== TEXTE CITÉ ==

RENARD Édouard

Par Hugo Melchior

Né le 10 décembre 1936 au Havre (Seine-Inférieure, Seine-Maritime) ; professeur de lettres ; militant syndicaliste du SNES-FEN puis SNES-FSU, tendance EE, membre de la CA académique de Rennes ; militant pacifiste, anticolonialiste, antiraciste, militant à Socialisme ou Barbarie, militant et responsable de la LC/LCR à Guingamp-Saint-Brieuc, militant de l’ASTI, co-fondateur et animateur de groupes locaux de AC !

Grève du Joint français

Les parents d’Édouard Renard étaient Martiniquais. Son père fut charpentier puis s’engagea dans la Marine nationale ; arrivé en 1923 métropole, il devint officier mécanicien dans la marine marchande. Sa mère était ouvrière et effectuait des petits travaux de couture jusqu’à son mariage. Ses parents s’étaient connus en 1923 à la Martinique mais ne se marièrent au Havre qu’en 1933 car la mère d’Édouard s’occupait d’une vieille tante qui l’avait recueillie à la mort prématurée de ses parents. Sa mère éleva ses cinq enfants – l’ainée mourut à la naissance – à Graville (quartier populaire du Havre). Pendant l’Occupation, tandis que son père exerçait le métier de mécanicien sur un remorqueur des Abeilles, dans la ville de Brest dévastée par les bombardements alliés, Édouard Renard fut envoyé à la campagne à Saint-Maurice d’Ételan (Seine-Maritime). Ses parents étaient plutôt de droite, et au fil du temps ils devinrent gaullistes.

===

▶ **CONSIGNE ÉCRITE**
Relevez toutes les années mentionnées dans la notice biographique d'Édouard Renard. Donnez chacune une seule fois, dans l'ordre chronologique. Les données qui suivent ne sont pas nécessaires.

== DONNÉES FOURNIES ==

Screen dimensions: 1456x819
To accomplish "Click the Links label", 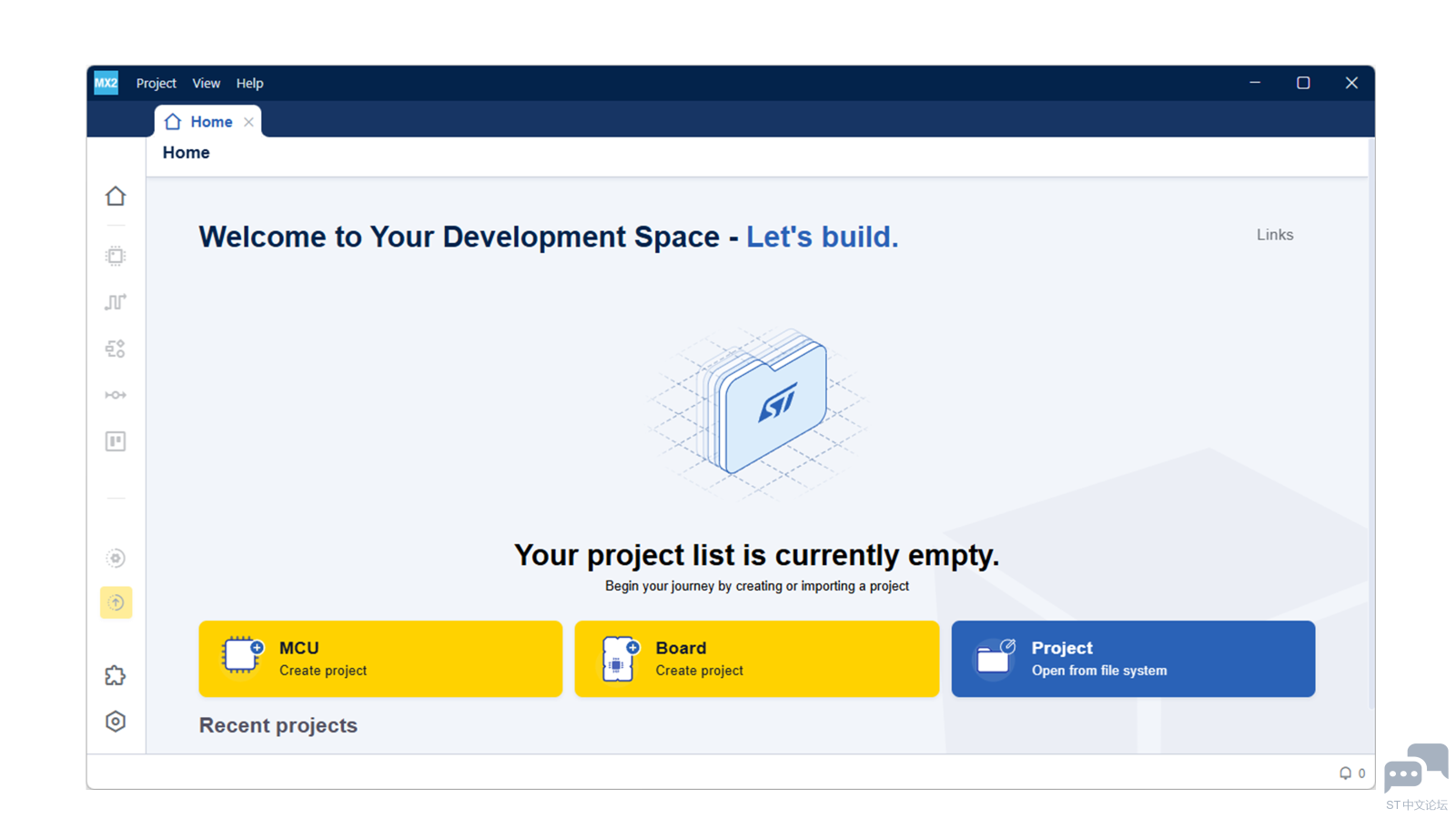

===

▶ **RÉPONSE ATTENDUE**
1923, 1933, 1936